BRUSSELS (Reuters) - The European Union said on Monday it planned to withdraw preferential trade benefits to Sri Lanka because of concerns about the south Asian island's human rights record.

The European Commission, which oversees the 27-nation bloc's trade policy, said an investigation had revealed significant shortcomings in Sri Lanka's implementation of three UN human rights conventions linked to preferential trade tariffs.

The trade benefits, worth about 100 million euros ($136.1 million) a year to Sri Lanka, will be withdrawn in six months' time unless EU concerns are addressed, the Commission said.

"I hope Sri Lanka will sit with us over the next six months in order to agree upon a set of measures that will result in rapid... progress in relation to the human rights shortcomings we have identified," EU Trade Commissioner Karel De Gucht said in a statement.

Sri Lanka benefits from concession in the EU's Generalised System of Preferences Plus (GSP+), an incentive scheme tied to the improvement of human rights and good governance.
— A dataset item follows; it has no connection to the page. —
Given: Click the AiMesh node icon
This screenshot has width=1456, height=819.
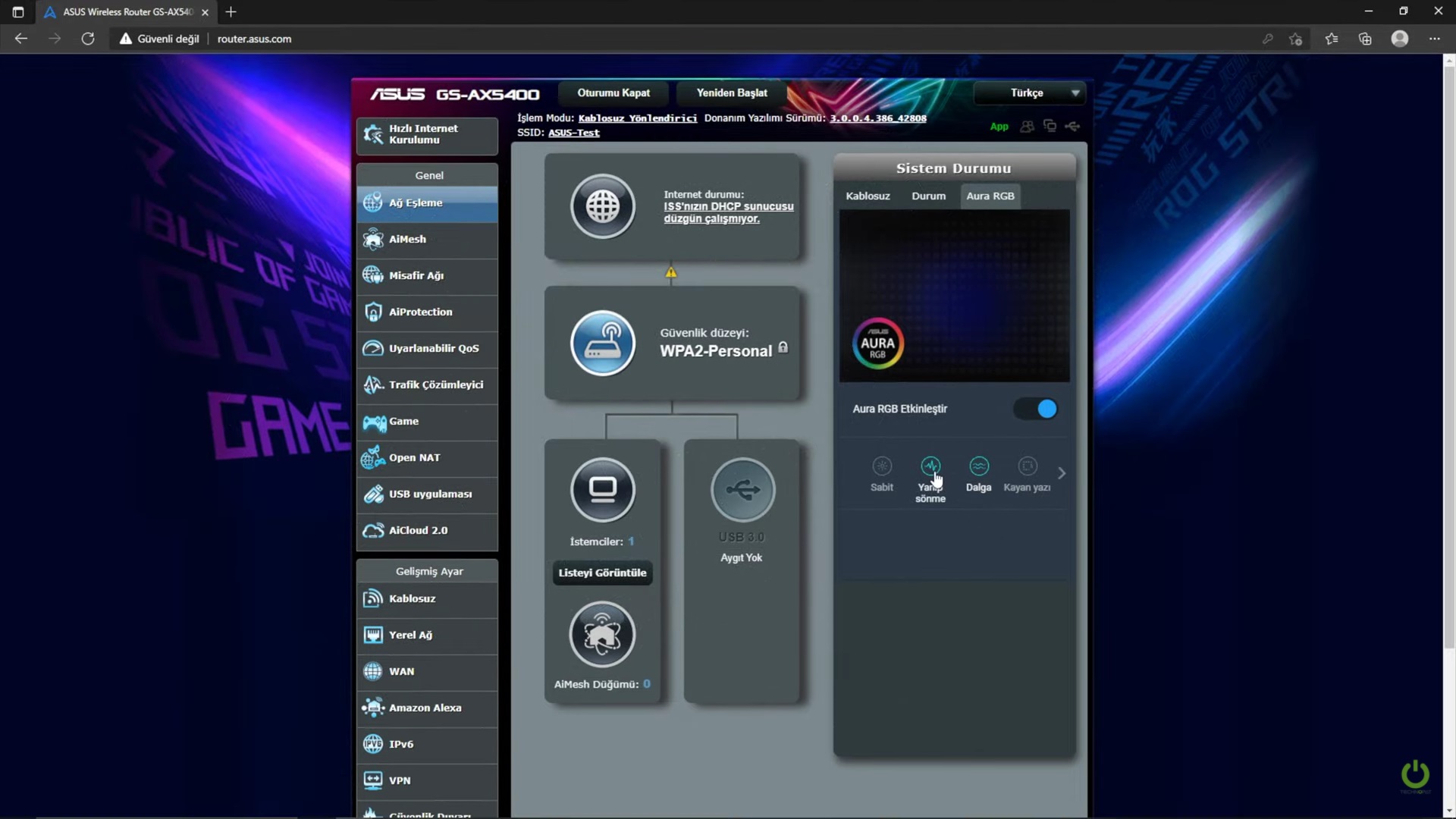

The scheme offers tariff cuts to support vulnerable developing countries.

Brussels has consistently warned Sri Lanka it must meet 27 international human rights conventions to retain its GSP Plus status.

The country came under pressure last year from Western nations, including those in Europe with large Tamil populations, because of civilian deaths in the final phase of the war against the Tamil Tigers, which ended with the separatists' defeat.

Suspension of the preferential tariffs could hit Sri Lanka's booming textile industry hard. The country earned a record $3.47 billion from exports of clothing to EU markets in 2008, the largest source of its foreign currency earnings.